▼▼▼
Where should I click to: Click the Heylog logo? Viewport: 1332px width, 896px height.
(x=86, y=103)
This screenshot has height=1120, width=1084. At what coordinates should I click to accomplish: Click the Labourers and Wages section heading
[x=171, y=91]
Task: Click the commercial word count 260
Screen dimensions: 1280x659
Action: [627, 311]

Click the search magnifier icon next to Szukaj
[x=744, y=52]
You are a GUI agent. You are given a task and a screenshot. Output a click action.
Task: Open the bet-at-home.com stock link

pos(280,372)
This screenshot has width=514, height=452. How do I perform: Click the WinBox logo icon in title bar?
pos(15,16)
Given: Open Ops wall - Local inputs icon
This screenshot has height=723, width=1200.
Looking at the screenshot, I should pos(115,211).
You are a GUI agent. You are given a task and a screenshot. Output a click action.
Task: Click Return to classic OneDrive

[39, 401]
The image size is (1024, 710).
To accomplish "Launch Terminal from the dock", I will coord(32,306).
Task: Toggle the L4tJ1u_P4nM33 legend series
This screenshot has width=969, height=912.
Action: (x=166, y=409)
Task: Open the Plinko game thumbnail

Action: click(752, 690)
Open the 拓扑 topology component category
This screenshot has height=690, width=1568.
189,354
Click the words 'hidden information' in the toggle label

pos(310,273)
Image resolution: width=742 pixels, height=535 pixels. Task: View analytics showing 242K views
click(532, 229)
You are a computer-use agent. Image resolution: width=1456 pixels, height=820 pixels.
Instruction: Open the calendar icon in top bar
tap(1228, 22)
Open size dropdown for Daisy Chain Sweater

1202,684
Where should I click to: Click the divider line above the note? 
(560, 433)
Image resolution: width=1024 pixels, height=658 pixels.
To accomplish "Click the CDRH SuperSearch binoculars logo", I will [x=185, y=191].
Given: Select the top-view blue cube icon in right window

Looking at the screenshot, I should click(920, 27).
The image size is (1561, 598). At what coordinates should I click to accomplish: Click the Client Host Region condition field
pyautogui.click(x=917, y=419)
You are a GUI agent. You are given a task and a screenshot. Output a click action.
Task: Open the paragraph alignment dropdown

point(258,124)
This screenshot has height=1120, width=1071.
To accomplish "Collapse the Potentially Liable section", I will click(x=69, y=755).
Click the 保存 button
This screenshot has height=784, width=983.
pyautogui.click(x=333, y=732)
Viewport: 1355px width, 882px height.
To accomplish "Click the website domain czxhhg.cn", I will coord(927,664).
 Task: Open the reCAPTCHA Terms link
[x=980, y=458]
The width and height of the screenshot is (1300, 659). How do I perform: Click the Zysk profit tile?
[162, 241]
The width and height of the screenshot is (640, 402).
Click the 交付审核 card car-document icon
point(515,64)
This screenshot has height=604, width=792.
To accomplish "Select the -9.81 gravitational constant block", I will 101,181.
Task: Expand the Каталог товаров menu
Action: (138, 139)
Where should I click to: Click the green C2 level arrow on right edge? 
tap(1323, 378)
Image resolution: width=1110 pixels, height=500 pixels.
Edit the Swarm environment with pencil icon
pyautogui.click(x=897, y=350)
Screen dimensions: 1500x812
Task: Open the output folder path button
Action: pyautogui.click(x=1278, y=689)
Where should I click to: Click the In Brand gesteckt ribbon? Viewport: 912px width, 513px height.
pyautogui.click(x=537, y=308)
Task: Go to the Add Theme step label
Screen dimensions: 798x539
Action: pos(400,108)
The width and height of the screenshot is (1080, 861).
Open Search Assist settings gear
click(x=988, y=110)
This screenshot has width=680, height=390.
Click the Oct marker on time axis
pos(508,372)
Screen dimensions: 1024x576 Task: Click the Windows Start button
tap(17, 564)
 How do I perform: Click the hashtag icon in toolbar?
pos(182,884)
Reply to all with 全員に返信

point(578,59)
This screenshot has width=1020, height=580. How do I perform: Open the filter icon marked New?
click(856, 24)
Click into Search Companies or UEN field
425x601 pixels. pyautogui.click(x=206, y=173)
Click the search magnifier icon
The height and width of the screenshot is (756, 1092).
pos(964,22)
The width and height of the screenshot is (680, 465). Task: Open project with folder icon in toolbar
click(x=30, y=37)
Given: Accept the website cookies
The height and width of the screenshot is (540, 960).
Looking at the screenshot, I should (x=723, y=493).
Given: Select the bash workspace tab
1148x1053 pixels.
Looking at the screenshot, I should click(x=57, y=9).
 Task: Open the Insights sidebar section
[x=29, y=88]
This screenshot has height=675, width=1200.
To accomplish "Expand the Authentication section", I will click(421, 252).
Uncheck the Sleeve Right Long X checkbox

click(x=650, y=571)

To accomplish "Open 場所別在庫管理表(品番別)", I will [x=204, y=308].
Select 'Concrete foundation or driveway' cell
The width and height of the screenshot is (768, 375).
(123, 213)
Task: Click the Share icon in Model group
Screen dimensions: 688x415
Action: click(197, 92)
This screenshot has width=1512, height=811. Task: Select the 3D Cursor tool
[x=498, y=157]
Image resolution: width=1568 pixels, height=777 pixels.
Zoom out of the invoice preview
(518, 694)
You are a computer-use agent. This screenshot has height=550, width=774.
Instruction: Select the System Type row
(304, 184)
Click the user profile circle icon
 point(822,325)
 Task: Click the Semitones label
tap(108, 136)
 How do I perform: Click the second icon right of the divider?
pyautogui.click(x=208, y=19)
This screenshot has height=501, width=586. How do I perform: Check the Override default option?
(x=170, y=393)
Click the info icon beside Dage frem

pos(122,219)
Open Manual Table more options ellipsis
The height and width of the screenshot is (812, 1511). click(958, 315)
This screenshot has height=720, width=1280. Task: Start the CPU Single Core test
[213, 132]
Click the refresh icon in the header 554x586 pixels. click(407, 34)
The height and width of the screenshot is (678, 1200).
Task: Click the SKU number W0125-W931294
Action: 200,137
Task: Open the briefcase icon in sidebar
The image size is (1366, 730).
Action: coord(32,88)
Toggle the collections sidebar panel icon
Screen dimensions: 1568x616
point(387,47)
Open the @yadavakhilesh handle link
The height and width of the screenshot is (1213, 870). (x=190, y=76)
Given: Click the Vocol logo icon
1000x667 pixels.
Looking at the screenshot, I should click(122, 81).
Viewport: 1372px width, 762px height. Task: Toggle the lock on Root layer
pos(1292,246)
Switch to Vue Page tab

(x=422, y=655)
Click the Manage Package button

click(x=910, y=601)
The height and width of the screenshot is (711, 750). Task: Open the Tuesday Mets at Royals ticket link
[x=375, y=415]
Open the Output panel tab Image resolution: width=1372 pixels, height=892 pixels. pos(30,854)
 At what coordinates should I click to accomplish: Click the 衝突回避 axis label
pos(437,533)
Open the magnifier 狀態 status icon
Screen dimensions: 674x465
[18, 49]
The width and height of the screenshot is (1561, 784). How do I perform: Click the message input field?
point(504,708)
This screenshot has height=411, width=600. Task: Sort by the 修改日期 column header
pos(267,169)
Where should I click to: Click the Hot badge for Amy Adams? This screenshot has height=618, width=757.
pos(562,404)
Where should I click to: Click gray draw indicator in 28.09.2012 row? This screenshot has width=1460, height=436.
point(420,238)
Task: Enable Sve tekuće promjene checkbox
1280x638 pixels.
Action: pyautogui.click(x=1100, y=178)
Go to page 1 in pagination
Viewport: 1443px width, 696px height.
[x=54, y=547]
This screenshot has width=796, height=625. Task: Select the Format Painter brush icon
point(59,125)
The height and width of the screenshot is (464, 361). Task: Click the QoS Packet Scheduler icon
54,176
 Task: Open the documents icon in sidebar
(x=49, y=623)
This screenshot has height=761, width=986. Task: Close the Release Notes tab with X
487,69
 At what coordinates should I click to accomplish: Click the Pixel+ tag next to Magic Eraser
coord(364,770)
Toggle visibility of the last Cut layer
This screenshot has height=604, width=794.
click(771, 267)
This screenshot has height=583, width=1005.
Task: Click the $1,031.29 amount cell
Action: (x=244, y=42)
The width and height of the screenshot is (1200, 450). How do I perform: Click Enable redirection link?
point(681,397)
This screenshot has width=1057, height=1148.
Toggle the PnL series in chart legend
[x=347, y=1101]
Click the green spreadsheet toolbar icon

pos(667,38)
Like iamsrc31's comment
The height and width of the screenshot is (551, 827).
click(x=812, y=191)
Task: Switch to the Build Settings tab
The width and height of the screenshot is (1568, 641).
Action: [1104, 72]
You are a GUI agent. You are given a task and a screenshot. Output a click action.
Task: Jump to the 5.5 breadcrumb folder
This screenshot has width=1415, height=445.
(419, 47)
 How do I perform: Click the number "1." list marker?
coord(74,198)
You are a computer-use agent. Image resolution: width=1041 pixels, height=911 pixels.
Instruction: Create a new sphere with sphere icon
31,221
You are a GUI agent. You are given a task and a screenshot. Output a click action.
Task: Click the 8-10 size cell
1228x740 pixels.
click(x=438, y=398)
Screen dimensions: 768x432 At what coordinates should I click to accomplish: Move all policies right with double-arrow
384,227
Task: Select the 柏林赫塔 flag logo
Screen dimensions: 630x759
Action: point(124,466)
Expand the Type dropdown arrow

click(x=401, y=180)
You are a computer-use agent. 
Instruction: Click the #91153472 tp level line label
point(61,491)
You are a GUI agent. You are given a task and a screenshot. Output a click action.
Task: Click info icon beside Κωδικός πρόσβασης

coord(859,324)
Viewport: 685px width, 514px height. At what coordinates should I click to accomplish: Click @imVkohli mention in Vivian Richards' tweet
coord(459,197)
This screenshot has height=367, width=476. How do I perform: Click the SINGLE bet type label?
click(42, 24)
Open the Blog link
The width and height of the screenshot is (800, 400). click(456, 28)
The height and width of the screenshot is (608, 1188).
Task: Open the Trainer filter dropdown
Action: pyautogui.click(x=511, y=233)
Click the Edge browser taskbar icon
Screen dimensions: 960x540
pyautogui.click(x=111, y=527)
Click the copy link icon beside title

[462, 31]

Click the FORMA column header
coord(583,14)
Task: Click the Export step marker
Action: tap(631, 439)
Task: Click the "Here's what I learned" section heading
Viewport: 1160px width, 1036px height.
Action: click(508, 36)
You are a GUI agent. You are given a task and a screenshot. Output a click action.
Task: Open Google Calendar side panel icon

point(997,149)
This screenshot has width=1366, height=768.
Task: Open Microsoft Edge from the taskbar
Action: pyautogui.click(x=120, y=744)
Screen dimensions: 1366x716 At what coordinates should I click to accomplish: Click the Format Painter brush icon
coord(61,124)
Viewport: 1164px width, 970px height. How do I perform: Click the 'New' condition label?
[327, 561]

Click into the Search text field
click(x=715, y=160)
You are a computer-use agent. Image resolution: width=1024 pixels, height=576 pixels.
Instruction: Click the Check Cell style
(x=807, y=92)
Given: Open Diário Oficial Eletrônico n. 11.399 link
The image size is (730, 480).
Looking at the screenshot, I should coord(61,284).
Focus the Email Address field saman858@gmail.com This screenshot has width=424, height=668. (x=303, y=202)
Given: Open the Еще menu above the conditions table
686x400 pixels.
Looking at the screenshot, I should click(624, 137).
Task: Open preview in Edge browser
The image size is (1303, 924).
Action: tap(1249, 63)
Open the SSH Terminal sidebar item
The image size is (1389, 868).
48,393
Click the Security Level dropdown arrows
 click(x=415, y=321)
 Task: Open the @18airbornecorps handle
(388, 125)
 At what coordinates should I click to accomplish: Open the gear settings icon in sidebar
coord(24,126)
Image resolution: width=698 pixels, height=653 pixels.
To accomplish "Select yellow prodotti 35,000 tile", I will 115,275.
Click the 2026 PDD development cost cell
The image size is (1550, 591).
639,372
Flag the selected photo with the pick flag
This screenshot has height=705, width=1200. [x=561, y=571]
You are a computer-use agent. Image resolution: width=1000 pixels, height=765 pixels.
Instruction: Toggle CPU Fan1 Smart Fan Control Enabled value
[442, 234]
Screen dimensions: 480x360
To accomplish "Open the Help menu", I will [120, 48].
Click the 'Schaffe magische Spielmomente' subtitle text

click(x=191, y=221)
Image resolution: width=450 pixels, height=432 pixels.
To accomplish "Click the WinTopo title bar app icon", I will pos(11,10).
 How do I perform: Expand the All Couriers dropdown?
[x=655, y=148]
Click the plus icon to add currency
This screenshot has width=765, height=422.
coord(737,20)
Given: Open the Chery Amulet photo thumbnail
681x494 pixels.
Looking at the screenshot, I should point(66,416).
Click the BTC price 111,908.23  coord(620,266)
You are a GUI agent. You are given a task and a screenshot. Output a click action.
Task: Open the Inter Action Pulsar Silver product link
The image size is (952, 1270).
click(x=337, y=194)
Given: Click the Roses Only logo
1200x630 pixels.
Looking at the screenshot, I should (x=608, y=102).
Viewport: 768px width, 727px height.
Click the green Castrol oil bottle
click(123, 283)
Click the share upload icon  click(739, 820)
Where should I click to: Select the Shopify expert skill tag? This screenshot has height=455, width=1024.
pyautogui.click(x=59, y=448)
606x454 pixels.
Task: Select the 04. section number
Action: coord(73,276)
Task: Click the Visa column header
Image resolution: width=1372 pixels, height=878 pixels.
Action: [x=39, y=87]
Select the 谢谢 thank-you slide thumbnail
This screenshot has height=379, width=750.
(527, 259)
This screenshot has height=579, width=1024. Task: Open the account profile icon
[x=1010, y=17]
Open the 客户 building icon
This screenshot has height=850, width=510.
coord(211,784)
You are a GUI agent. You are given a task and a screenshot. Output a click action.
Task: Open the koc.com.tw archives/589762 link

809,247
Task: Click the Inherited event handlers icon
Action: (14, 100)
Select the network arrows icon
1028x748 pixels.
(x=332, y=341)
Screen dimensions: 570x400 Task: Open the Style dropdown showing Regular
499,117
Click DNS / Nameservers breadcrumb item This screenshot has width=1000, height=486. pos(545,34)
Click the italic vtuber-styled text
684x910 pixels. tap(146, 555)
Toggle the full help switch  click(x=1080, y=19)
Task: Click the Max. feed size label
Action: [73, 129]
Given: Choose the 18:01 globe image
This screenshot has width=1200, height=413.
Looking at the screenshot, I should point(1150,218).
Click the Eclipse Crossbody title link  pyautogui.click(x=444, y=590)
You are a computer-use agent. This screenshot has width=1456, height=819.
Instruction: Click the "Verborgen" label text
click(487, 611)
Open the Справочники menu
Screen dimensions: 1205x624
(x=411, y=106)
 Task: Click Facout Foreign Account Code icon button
▲▲▲
■ **Exercise directions**
Tally the lines in the data that contain the string "browser". Report only the total.

■ **Output of the task**
2